The Congress of the People (COPE) party claimed that the two murdered men were members of their group and that they had been killed by people from the ANC. COPE was an offshoot from the ANC and there were tensions between the groups; the slogans shouted by the mob about supporting Zulu people were taken to be a coded message for supporting the ANC. The local authorities blamed vigilantes connected to Abahlali baseMjondolo for the violence. A representative of KwaZulu-Natal province said to the Mail & Guardian newspaper that the "underlying cause for the violence was criminal". The KwaZulu-Natal Department of Safety and Security held meetings at Kennedy Road for stakeholders which were condemned as unrepresentative by church leaders, AbM and the Mail & Guardian, the latter describing them as "a sham" and an "exercise in speaking with forked tongues". Internationally, intellectuals such as Noam Chomsky, Naomi Klein and Slavoj Zizek released a statement supporting AbM and groups such as Human Rights Watch and Amnesty International expressed concern about the killings.

==Court case==
The trial of the Kennedy 12 began on 12 July 2010 at Durban High Court. Bishop Rubin Phillip of the Diocese of Natal wrote a statement of support in which he hoped for a fair judicial process. All twelve were charged with public violence and five also faced the charge of murder, with the rest accused of attempted murder. There were also other lesser charges.

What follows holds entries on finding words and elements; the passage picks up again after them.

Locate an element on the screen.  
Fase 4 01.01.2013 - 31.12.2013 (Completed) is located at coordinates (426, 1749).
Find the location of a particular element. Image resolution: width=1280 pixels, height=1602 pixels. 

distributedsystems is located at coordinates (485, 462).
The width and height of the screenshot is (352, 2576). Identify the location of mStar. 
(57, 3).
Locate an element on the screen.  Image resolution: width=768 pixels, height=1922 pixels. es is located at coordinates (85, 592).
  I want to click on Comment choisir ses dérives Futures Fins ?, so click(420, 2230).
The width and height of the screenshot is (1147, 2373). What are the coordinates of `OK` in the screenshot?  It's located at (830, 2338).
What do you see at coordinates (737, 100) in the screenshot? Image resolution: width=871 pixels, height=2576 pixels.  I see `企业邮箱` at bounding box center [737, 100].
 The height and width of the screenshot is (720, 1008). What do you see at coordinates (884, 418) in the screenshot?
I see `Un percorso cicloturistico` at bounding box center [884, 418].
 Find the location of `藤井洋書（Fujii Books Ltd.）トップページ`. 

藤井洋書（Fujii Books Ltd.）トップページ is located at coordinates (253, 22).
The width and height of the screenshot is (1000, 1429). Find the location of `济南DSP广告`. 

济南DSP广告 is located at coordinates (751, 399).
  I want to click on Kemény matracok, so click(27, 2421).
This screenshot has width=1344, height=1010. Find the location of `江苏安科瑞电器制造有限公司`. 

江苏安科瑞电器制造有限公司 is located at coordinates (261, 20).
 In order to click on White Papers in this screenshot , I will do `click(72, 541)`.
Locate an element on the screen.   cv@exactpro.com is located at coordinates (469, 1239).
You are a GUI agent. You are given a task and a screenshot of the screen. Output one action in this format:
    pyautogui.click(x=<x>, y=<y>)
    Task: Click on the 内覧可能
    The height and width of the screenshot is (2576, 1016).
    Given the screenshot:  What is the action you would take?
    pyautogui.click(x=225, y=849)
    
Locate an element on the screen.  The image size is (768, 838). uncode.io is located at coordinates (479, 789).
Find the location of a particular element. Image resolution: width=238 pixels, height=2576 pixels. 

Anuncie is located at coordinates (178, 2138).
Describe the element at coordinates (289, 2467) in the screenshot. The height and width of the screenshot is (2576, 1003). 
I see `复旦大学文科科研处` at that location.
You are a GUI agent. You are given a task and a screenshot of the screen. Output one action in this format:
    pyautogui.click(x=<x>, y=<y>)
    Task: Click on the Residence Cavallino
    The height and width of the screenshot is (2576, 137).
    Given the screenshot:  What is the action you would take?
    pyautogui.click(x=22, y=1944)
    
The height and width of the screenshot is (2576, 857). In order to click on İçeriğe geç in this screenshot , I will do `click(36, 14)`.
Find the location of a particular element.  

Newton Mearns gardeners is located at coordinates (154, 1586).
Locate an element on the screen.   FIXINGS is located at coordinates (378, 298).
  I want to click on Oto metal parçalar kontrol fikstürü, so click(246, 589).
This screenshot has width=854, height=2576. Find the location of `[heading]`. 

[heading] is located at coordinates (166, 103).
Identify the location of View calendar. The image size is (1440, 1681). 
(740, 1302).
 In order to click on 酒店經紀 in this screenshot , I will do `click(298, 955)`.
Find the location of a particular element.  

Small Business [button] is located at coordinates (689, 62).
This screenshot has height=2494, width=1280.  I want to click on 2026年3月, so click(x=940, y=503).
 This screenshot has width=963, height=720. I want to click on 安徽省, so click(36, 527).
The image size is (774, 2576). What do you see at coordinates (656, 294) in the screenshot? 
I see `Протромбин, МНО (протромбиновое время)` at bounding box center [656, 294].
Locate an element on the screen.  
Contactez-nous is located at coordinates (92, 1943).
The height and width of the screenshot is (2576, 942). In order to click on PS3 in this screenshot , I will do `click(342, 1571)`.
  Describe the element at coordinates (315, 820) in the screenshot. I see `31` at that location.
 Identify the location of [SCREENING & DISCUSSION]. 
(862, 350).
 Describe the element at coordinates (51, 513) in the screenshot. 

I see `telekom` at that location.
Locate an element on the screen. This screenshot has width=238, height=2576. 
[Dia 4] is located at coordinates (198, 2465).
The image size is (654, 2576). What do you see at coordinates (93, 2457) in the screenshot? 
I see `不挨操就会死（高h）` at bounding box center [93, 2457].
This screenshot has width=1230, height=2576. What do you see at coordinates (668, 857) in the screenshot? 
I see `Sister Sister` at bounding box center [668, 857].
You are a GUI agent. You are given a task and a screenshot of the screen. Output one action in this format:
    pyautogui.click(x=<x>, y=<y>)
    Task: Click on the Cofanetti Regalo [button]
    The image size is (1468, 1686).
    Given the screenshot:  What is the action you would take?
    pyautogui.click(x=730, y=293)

The court case was delayed several times, leading to concerns that it was becoming a politicised trial. Amnesty wrote a report questioning the impartiality of the process, and the New York-based Centre for Constitutional Rights sent an urgent appeal to the United Nations Special Rapporteur on the Situation of Human Rights Defenders to ask her to investigate the attacks on Abahlali baseMjondolo and the subsequent legal process. Journalist and former political prisoner Paul Trewhela commented that the trial had lasted longer than any case under apartheid excepting the 1956 Treason Trial, saying that "the AbM trial in Durban/eThekwini is now the most graphic faultline in the struggle to preserve democratic freedoms in South Africa".

On 18 July 2011, the entire case against the Kennedy 12 was thrown out. The Durban Regional Court magistrate stated that the prosecution witnesses "contradicted their prior statements to the police during the trial. As if that was not enough, they contradicted one another" and further described them as "belligerent", "unreliable" and "dishonest". Amnesty noted that the court had found that "police had directed some witnesses to point out members of Abahlali-linked organizations at the identification parade" and that the people whose shacks had been demolished had been unable to return to Kennedy Road.

== Legacy ==
The attack on Kennedy Road posed a challenge to the ability of Abahlali baseMjondolo to organise, since its leaders were forced to go underground and it was unable to hold public meetings for several months, but the group survived. The attack is seen by the Socio-Economic Rights Institute of South Africa as having been planned by local ANC members with the help of the local police. The institute launched a court case in tandem with AbM, suing the police and the municipality for their failure to intervene in the attacks. Paul Trewhela wrote:
The scandal is that this political prosecution was ever instituted in the first place, and that it was dragged on, month after month, by magistrates, prosecution and police without a shred of reliable evidence – with plentiful evidence, rather, of manipulation and intimidation of witnesses by the police and local ANC structures.